FAA Received 52 Bin Laden, Al Qaeda Warnings Before Attack

The committee-written best-seller, known colloquially as the 9/11 Commission Report turns out to have an interesting sequel. A classified report with a declassified version turned up at the National Archives two weeks ago, according to the New York Times, which is trying to get back into the business of scooping other news sources. It’s front page yesterday, relying on the declassified version of the sequel, ran the headline “9/11 Report Cites Many Warnings About Hijackings.” The FAA appears to have been more interested in keeping airlines financially afloat than keeping the skies safe.

Three plus years after the fact, it is important to remember the fat, lazy complacency of the first few months of the Bush administration. “It could never happen here” was the standard belief, and most Americans couldn’t find Afghanistan on a map with a gun held to their heads. The great national debate was over the Danny Almonte cheating scandal in the Little League World Series.
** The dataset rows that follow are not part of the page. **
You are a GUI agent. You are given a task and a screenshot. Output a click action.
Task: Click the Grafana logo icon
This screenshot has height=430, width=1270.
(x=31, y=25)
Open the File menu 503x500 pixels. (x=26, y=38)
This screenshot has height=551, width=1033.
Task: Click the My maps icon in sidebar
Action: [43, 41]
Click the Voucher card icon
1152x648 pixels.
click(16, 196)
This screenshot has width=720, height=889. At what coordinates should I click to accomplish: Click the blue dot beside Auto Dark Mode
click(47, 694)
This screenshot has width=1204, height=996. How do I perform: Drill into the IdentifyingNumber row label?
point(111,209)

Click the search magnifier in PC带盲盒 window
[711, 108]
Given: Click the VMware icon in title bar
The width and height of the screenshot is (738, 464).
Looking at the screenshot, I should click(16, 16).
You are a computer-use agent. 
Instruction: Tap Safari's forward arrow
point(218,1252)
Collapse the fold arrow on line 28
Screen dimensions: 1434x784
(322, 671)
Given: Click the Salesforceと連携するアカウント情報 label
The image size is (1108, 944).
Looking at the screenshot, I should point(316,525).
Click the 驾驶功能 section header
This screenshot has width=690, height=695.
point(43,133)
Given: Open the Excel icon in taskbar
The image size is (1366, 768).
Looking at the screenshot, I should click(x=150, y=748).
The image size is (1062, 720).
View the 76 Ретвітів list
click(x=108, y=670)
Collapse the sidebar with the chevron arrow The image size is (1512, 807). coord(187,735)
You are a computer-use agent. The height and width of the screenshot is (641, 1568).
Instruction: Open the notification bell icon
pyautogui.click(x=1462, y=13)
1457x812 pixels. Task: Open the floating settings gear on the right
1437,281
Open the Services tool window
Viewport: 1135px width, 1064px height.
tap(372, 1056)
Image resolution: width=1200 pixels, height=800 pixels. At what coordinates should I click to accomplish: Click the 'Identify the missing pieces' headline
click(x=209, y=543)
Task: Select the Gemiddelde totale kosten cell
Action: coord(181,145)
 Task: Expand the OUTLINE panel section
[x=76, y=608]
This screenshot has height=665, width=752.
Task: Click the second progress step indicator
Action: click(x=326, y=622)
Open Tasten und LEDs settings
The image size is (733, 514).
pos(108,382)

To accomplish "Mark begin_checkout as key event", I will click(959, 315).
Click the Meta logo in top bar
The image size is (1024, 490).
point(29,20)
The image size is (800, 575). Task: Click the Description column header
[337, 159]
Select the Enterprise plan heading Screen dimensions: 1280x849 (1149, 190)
In that environment, one could understand that the FAA might not pay attention to a warning about potential terrorist attacks. Or two warnings, or maybe even three. But the NYT report says there were 52 such intelligence warnings naming either Usama bin Laden or Al Qaeda, more than half of all warnings from April to September 10, 2001. Worse, the news story says “The FAA ‘had indeed considered the possibility that terrorists would hijack a plane and use it as a weapon,’ and in 2001, it distributed a CD-ROM presentation to airlines and airports that cited the possibility of a suicide hijacking.” In other words, the agency did know that the threat existed and warned airlines. But no one on September 11 said, “Mr. Atta, you can’t get on the plane with that box cutter.” World history would be much different had that single sentence been spoken. The greatest mistake America made in the aftermath was to say no one could have prevented the attack.

The report, in the NYT story, said, “officials [at the FAA] were more concerned with reducing airline congestion, lessening delays and easing airline financial woes than deterring a terrorist attack.” To be fair, a terrorist attack had a small chance of occurrence, with a huge cost if it did occur. These others had almost 100% probability of happening daily, and the mindset of the flying public was rather focused on those things. One can imagine the outcry over a news story that had the FAA worried about Fascislamic terrorists rather than fixing delays at Hartsfield and O’Hare.

No surprise that the Bush administration has fought release of this report for five months (making damn sure it came out after the elections in the US and Iraq). In the spring of 2001, the FAA was warned that if “the intent of the hijacker is not to exchange hostages for prisoners, but to commit suicide in a spectacular explosion, a domestic hijacking would probably be preferable [from the hijacker’s perspective].” Had this come out in October, it would most certainly have changed the impression of Mr. Bush as the great protector of America, and President Kerry would have taken the oath a few weeks ago.